Task brief:
Print, in exact form, the lines below from the one containing "Disable Show Protein Daily Value % toggle" through the one containing "The image size is (1152, 700).", and omit all others.
== Segment start ==
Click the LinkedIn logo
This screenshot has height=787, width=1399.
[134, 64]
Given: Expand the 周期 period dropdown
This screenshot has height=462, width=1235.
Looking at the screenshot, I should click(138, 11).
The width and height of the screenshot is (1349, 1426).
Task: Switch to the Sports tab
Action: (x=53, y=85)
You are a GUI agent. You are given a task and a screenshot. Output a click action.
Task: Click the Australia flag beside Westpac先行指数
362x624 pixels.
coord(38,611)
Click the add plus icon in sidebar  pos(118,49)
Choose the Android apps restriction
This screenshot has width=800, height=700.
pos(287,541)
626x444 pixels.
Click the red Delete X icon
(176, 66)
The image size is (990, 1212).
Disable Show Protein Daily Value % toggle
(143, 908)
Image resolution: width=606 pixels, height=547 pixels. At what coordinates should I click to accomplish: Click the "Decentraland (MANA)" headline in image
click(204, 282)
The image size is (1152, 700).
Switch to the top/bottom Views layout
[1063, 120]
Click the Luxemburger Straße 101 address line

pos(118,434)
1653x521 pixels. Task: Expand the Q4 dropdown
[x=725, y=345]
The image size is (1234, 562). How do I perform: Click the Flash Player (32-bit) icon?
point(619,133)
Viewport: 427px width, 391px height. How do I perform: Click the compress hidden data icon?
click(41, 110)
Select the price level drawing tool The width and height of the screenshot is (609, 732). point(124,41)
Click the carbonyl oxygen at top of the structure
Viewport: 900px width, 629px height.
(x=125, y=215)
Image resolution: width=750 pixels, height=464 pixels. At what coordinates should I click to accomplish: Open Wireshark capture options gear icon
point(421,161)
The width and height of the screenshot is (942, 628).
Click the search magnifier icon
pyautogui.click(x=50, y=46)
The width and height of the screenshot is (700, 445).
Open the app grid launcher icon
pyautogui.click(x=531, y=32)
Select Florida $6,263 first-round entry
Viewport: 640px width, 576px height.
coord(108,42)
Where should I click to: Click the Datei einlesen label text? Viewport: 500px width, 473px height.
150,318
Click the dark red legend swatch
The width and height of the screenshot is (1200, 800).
== Segment end ==
Answer for this exercise:
Disable Show Protein Daily Value % toggle
(143, 908)
Image resolution: width=606 pixels, height=547 pixels. At what coordinates should I click to accomplish: Click the "Decentraland (MANA)" headline in image
click(204, 282)
The image size is (1152, 700).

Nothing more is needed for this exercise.